Dolmen de Sagastietako Lepua-I (Trikuharria).
En el cuarto milenio antes de Cristo aparecen los grandes monumentos megalíticos que albergarán también inhumaciones colectivas: los dólmenes. El dolmen se configura como un conjunto de piedras colocadas más o menos verticalmente y que soportan una o varias lajas horizontales, formando así una especie de mesa de piedra. Su nombre genérico en euskera es trikuarri, si bien reciben también otras muchas y variopintas denominaciones como sorginetxe o jentillarri. Los más antiguos testimonios de este tipo de construcciones líticas se localizan en Portugal, Bretaña y norte de Europa. El esplendor del dolmen como eje de una cultura funeraria concreta se sitúa entre el 2500 y el 1800 a.C. y su decadencia llegó con la Edad de Bronce.
Pero, curiosamente, en algunas zonas del continente se seguirá durante miles de años abandonando los cadáveres en cuevas. La razón por la cual unos entierran a sus seres queridos en cuevas y otros en el interior de los dólmenes nos son desconocidas, aunque todo lleva a pensar en distintas concepciones escatológicas o del más allá.
En Euskal Herria se conocen esencialmente dos tipos de dólmenes: los simples y pequeños, típicos de montaña, y los dólmenes ubicados al fondo de los valles o en llanuras, llamados “corredor” por su estructura rectangular a modo de pasillo y en ocasiones con una cámara. Los dólmenes de zonas bajas son generalmente de mayor tamaño que los de montaña, aunque su número es menor, ya que el 95 % de los estudiados son del tipo simple o de montaña. A este último grupo pertenecen también los de Hernani.

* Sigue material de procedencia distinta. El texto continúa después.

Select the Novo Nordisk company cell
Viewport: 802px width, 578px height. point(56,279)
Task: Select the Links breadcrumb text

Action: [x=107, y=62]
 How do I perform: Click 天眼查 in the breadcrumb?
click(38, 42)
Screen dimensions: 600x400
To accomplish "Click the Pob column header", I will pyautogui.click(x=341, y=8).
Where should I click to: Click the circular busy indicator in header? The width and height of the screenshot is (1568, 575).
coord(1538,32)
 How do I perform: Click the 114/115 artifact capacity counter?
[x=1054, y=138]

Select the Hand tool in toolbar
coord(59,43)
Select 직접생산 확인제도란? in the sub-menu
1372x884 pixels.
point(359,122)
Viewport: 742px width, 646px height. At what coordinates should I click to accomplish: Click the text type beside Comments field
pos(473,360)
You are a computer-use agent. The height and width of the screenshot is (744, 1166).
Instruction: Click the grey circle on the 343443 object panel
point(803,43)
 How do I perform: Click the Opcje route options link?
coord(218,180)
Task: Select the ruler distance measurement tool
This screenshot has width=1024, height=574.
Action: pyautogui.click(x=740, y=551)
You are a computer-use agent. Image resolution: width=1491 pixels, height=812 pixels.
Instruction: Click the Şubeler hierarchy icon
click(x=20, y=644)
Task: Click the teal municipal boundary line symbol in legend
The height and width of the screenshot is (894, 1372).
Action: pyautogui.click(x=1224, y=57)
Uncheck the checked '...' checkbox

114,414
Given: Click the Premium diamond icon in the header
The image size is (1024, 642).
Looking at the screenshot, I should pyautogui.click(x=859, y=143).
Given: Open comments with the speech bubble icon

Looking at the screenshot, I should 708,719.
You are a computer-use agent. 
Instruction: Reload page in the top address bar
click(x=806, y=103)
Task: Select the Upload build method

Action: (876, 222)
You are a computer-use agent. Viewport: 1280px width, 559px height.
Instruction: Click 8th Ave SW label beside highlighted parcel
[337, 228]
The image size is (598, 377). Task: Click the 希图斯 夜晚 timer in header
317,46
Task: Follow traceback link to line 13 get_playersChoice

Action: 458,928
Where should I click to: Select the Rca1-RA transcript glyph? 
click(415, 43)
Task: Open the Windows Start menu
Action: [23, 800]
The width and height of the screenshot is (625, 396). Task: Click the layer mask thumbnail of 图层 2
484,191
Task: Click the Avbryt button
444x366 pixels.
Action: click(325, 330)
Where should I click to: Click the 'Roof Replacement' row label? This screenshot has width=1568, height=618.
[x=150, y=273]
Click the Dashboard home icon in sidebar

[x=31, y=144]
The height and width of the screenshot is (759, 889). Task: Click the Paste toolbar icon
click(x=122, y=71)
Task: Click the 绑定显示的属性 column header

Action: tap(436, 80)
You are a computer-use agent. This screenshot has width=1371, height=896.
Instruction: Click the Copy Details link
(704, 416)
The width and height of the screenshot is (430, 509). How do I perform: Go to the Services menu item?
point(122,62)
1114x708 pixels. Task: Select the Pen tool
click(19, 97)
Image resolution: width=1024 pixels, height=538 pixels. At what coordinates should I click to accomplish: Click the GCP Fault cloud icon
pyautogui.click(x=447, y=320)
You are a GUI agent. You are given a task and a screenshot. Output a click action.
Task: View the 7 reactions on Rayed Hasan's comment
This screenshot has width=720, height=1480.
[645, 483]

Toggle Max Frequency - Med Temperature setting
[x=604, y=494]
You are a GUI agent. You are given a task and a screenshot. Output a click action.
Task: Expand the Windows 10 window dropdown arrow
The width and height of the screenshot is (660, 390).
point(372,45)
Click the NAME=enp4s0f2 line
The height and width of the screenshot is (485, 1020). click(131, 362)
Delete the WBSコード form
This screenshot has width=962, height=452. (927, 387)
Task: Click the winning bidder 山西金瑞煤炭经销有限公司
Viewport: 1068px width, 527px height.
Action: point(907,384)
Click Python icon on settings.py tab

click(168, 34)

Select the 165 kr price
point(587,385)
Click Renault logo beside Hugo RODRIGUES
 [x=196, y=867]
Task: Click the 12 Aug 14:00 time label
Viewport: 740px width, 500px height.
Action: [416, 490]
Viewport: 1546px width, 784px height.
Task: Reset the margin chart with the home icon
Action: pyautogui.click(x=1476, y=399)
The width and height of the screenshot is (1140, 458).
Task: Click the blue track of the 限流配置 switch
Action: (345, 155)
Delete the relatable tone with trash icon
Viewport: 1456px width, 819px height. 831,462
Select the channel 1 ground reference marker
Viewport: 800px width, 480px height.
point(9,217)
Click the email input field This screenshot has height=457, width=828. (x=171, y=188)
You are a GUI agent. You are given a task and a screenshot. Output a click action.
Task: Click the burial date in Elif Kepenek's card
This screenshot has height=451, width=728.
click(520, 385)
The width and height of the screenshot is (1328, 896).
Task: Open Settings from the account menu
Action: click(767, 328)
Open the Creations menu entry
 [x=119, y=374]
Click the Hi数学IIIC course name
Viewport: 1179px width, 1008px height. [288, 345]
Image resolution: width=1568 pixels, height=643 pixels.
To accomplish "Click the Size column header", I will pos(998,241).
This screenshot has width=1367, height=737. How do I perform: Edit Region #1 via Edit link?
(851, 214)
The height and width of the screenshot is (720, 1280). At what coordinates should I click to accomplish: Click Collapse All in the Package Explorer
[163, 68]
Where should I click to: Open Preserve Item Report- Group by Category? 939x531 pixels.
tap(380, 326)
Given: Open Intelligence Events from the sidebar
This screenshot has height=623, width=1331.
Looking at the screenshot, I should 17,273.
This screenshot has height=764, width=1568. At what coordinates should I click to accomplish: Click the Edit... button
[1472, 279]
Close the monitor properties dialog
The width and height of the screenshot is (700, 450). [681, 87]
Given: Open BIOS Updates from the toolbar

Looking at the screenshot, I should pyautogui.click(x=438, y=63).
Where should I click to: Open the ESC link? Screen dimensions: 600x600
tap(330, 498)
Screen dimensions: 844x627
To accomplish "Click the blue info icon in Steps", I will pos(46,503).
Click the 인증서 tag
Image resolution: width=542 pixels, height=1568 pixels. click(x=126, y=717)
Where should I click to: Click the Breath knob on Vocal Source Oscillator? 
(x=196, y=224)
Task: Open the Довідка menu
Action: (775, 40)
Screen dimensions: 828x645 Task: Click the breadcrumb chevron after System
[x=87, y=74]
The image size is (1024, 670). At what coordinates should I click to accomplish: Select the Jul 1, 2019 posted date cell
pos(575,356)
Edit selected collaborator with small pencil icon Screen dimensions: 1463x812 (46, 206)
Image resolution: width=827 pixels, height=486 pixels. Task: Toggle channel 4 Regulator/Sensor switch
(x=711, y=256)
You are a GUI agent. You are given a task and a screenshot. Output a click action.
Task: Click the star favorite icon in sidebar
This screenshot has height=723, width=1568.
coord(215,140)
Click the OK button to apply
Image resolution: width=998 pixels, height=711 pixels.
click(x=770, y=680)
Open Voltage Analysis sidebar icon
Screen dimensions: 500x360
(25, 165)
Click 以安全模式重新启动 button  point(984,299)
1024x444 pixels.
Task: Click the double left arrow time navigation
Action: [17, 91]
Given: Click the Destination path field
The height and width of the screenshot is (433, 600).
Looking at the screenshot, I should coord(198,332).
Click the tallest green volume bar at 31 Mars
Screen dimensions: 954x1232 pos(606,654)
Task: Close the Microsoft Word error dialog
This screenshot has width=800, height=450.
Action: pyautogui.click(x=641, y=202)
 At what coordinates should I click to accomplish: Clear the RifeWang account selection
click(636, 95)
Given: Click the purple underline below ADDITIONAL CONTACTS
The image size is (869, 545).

Al igual que la orientación de los difuntos (la cabeza en el oeste y los pies al este), también los dólmenes estaban ubicados en referencia al astro solar: los de montaña tenían la entrada mirando al este, mientras que los de corredor se abren hacia el sur. La cultura cristiana medieval heredó estas tradiciones relacionadas con cultos solares y tanto en la disposición de los enterramientos, en el traslado de los difuntos hasta su última morada, como en la ubicación de las iglesias se respetaba escrupulosamente la “orientación sagrada”.
Hacia el primer milenio antes de nuestra Era nuevas comunidades irrumpen desde el norte de los Pirineos, cuyo principal activo es el dominio de los metales. El trabajo con metales implica una forma de vida más sedentaria en castros o pequeños poblados que agrupan a varias familias, quienes ejercitan una agricultura aún rudimentaria y también la ganadería aprovechando los ricos pastos de los montes. Se desarrolla un sistema de propiedad ya más complejo y una nueva cultura mortuoria: la incineración. Los cuerpos se combustionan al fuego y sus cenizas se introducen en el interior de grandes estructuras de piedras o cromlech. El cromlech, jentilbaratz en euskera, se estructura como círculo de piedras en cuyo centro alberga las cenizas del difunto.
Los niños merecían otro tratamiento, y la mayor parte de las veces se enterraban debajo de los hogares. Sólo en el poblado de La Hoya (Alava) se encontraron 269 enterramientos infantiles bajo el suelo de las viviendas. No hay razón para la sorpresa: en Euskal Herria hasta hace algunas generaciones, a los niños fallecidos sin bautizo se les inhumaba junto a la casa, exactamente bajo el alero. Esto se hacía para que así los santos inocentes pudieran permanecer “bajo el techo de la casa”.
[1] ARMENDARIZ, A. La idea de la muerte y los rituales funerarios durante la Prehistoria en el País Vasco. En: “Enfermedad y muerte en el pasado”. Revista Munibe, suplemento n° 8. Sociedad de Ciencias Aranzadi. Donostia, 1992, p. 15.